Exercise details
Return the lines below exactly as they appear, please, starting with the first and ending with the one that contains "Task: Click the printer icon in toolbar".

Extracted information
──────────────────────────────
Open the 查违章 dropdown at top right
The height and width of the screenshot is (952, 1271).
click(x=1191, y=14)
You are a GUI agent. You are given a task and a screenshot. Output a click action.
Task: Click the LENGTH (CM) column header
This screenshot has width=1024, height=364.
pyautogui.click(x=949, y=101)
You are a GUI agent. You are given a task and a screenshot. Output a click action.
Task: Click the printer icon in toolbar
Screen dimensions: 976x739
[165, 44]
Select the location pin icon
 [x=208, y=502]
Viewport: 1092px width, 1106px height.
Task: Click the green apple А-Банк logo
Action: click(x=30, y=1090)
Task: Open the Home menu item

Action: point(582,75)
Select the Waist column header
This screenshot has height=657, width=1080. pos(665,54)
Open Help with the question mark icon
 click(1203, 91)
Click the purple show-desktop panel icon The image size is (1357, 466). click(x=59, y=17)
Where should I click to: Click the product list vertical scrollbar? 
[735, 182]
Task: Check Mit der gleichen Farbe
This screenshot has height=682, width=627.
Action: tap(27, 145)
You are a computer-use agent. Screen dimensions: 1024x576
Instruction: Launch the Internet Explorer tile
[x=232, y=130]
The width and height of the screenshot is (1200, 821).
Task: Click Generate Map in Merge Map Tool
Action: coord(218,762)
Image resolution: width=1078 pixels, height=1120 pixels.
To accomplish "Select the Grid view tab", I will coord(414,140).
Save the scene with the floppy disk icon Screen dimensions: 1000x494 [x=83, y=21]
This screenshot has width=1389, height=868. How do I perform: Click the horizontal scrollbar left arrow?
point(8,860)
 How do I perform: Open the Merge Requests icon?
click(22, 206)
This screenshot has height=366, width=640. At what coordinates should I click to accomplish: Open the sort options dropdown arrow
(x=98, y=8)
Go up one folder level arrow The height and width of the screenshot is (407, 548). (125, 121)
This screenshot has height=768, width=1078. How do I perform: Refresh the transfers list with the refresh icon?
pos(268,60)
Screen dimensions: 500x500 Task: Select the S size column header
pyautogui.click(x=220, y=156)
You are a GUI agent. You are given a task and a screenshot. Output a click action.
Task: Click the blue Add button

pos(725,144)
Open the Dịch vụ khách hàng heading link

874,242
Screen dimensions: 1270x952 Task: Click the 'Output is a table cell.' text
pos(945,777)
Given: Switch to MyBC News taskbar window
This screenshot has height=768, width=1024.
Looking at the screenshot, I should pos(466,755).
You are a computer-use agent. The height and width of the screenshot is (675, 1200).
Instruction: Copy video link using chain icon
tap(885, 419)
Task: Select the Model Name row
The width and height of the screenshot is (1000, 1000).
──────────────────────────────
Answer for the task
Open the 查违章 dropdown at top right
The height and width of the screenshot is (952, 1271).
click(x=1191, y=14)
You are a GUI agent. You are given a task and a screenshot. Output a click action.
Task: Click the LENGTH (CM) column header
This screenshot has width=1024, height=364.
pyautogui.click(x=949, y=101)
You are a GUI agent. You are given a task and a screenshot. Output a click action.
Task: Click the printer icon in toolbar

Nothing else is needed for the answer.